O antigo polícia de Minneapolis Tou Thao, um dos responsáveis pela morte de George Floyd, foi condenado esta segunda-feira a 57 meses (quase cinco anos) de prisão pelo seu papel no homicídio. O oficial foi considerado culpado de cumplicidade em homicídio culposo por um juiz de Minnesota, em maio último.
Thao testemunhou que agiu como um “cone de trânsito humano”, segurando os transeuntes conforme Derek Chauvin se ajoelhava no pescoço de Floyd por quase 10 minutos. Thao era o único dos quatro agentes envolvidos na morte que ainda não havia sido condenado.

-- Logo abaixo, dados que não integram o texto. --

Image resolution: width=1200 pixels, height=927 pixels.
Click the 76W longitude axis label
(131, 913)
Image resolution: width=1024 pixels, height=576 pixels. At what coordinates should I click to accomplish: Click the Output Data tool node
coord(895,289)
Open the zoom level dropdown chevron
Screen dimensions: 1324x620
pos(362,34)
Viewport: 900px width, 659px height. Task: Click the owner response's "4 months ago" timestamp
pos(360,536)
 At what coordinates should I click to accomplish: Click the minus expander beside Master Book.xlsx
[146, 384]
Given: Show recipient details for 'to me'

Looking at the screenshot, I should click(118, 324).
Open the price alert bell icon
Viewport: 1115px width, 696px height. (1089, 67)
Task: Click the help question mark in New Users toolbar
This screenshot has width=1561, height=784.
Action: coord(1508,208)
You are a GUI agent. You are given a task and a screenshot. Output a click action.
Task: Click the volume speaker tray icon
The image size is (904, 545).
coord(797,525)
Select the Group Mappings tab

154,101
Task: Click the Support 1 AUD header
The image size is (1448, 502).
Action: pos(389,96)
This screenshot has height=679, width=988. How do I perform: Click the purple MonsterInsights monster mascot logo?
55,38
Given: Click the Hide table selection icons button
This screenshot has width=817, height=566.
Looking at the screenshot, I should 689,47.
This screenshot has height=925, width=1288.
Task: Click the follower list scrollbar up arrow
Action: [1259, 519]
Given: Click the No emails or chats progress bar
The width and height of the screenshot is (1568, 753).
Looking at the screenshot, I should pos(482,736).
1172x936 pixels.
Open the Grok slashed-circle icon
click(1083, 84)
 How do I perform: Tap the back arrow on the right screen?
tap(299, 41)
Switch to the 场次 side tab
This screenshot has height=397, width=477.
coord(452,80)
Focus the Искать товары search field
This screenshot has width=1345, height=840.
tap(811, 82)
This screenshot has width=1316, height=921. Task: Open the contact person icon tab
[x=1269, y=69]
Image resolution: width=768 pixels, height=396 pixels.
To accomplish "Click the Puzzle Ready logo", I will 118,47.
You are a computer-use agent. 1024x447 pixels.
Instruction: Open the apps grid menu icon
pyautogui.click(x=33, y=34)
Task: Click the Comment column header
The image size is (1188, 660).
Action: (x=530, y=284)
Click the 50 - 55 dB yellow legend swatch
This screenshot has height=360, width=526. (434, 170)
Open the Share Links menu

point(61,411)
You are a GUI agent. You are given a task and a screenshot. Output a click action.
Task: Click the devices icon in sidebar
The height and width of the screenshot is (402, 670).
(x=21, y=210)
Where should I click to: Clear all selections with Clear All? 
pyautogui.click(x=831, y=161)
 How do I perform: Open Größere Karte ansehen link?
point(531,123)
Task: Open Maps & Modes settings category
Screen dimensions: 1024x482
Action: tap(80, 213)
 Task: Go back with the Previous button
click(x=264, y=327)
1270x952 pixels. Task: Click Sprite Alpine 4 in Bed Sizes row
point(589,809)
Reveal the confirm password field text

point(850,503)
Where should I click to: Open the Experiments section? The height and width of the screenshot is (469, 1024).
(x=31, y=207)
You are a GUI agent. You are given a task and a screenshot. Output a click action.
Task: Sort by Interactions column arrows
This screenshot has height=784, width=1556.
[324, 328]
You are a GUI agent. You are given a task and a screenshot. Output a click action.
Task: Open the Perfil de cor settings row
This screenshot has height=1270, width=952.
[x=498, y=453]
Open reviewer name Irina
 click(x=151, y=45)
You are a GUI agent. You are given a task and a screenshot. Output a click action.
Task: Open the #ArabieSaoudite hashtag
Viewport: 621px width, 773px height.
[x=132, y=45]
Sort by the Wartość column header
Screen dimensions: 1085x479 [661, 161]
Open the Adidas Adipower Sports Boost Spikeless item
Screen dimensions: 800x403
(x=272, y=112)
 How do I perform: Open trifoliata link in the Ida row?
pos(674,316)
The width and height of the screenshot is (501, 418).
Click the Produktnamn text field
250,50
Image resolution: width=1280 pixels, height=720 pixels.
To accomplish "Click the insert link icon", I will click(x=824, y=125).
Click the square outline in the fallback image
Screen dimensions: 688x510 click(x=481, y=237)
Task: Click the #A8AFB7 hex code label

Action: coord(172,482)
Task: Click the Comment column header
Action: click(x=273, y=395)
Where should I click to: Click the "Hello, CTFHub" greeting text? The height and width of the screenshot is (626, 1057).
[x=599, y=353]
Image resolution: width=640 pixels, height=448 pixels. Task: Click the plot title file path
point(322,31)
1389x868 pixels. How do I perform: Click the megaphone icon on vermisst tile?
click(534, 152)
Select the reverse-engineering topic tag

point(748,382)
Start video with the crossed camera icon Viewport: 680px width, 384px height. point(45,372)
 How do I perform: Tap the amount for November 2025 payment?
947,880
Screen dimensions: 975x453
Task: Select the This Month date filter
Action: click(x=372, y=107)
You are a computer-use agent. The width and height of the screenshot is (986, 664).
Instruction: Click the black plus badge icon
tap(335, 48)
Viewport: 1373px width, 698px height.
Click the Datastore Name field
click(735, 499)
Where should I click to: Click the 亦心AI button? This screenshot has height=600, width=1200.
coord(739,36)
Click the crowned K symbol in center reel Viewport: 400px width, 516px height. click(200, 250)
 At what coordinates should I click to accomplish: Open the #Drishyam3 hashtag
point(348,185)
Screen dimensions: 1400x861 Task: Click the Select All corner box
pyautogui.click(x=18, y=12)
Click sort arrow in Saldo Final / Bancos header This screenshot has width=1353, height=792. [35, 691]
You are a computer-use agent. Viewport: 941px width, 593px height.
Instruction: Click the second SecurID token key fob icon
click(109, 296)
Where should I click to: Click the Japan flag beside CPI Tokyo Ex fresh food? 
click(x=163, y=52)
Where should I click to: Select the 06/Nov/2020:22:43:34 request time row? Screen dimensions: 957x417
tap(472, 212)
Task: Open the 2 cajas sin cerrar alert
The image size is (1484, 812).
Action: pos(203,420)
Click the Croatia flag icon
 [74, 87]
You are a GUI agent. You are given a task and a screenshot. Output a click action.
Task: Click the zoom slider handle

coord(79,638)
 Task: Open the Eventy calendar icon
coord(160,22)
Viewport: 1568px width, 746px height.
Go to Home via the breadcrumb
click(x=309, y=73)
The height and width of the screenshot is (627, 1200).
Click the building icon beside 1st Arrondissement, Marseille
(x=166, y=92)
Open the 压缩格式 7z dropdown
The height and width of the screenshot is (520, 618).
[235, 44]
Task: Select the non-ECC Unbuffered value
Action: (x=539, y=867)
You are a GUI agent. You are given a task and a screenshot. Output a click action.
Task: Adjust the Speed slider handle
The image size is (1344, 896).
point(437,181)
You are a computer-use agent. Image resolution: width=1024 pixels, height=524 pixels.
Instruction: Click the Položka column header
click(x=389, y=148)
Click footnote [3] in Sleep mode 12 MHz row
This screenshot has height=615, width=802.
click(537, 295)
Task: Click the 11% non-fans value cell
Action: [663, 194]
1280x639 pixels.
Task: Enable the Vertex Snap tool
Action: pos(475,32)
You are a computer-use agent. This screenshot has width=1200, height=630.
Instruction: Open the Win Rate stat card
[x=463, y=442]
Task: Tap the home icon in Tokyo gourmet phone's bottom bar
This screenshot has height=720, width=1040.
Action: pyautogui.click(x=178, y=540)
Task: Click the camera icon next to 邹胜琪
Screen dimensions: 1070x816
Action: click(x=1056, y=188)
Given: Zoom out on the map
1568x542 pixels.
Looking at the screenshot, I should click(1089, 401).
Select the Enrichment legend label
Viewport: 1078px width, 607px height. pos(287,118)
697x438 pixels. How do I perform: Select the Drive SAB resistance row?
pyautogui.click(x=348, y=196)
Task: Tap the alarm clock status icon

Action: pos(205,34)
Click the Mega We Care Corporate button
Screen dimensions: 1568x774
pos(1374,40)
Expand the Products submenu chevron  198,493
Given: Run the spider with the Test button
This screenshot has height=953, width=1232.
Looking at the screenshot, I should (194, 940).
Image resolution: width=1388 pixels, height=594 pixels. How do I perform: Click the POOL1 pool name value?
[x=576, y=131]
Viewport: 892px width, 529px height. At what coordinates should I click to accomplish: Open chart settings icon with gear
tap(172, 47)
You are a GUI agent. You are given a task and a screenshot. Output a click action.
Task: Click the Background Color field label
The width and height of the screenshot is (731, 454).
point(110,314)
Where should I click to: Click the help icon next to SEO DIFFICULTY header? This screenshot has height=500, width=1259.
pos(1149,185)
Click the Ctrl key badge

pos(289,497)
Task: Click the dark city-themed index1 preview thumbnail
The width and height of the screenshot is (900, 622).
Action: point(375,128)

Numa decisão de 177 páginas, o juiz Cahill sublinhou que as ações de Thao – que incluíam proteger Chauvin e os outros dois polícias da multidão – impediram que um médico de emergência treinado pudesse ajudar Floyd. “Há provas, além de qualquer dúvida razoável, de que as ações de Thao foram objetivamente irracionais do ponto de vista de um polícia razoável”, escreveu o juiz, sublinhando que “foram ainda mais irracionais à luz do facto de que tinha o dever de intervir para impedir o uso excessivo da força pelos outros polícias e foi treinado para prestar assistência médica”.
A morte de Floyd, a 25 de maio de 2020, gerou protestos em massa nos EUA.
Todos os quatro ex-polícias envolvidos no incidente foram condenados por acusações federais de direitos civis, além de acusações estaduais de assassinato. Dereck Chauvin, assim como Thomas Lane e J Alexander Kueng, declararam-se culpados de ajudar e favorecer o homicídio culposo em segundo grau.
A sentença será executada em simultâneo com a pena de 3 anos e meio pela sua condenação federal num processo separado de direitos civis.